__Written request__
Reproduce all of the material below, swapping every "GUI agent" for "interface assistant" and leaving everything else unchanged.

::::::::

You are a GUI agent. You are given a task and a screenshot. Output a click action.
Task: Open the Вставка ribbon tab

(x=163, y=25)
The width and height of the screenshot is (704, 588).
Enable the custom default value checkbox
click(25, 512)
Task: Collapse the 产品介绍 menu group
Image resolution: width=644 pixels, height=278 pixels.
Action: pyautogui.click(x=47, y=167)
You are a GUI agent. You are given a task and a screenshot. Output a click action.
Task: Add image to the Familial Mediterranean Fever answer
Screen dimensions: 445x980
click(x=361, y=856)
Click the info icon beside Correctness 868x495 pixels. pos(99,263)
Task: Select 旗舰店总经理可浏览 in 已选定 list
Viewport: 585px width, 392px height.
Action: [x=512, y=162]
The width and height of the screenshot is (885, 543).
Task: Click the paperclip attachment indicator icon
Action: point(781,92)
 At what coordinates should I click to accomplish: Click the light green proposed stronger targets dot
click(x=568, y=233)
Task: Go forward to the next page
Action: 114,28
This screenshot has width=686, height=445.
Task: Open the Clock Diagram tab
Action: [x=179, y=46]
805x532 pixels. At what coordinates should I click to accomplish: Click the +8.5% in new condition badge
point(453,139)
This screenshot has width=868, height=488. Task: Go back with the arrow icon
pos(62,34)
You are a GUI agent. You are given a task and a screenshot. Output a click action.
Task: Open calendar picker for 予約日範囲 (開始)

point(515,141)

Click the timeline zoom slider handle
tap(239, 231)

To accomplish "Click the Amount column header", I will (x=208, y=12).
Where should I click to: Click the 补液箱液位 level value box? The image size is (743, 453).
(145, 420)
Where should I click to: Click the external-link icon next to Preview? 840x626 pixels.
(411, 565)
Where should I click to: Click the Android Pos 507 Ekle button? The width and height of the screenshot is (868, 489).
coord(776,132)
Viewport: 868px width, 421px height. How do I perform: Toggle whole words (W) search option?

::::::::

__Solution to the problem__
You are a interface assistant. You are given a task and a screenshot. Output a click action.
Task: Open the Вставка ribbon tab

(x=163, y=25)
The width and height of the screenshot is (704, 588).
Enable the custom default value checkbox
click(25, 512)
Task: Collapse the 产品介绍 menu group
Image resolution: width=644 pixels, height=278 pixels.
Action: pyautogui.click(x=47, y=167)
You are a interface assistant. You are given a task and a screenshot. Output a click action.
Task: Add image to the Familial Mediterranean Fever answer
Screen dimensions: 445x980
click(x=361, y=856)
Click the info icon beside Correctness 868x495 pixels. pos(99,263)
Task: Select 旗舰店总经理可浏览 in 已选定 list
Viewport: 585px width, 392px height.
Action: [x=512, y=162]
The width and height of the screenshot is (885, 543).
Task: Click the paperclip attachment indicator icon
Action: point(781,92)
 At what coordinates should I click to accomplish: Click the light green proposed stronger targets dot
click(x=568, y=233)
Task: Go forward to the next page
Action: 114,28
This screenshot has width=686, height=445.
Task: Open the Clock Diagram tab
Action: [x=179, y=46]
805x532 pixels. At what coordinates should I click to accomplish: Click the +8.5% in new condition badge
point(453,139)
This screenshot has width=868, height=488. Task: Go back with the arrow icon
pos(62,34)
You are a interface assistant. You are given a task and a screenshot. Output a click action.
Task: Open calendar picker for 予約日範囲 (開始)

point(515,141)

Click the timeline zoom slider handle
tap(239, 231)

To accomplish "Click the Amount column header", I will (x=208, y=12).
Where should I click to: Click the 补液箱液位 level value box? The image size is (743, 453).
(145, 420)
Where should I click to: Click the external-link icon next to Preview? 840x626 pixels.
(411, 565)
Where should I click to: Click the Android Pos 507 Ekle button? The width and height of the screenshot is (868, 489).
coord(776,132)
Viewport: 868px width, 421px height. How do I perform: Toggle whole words (W) search option?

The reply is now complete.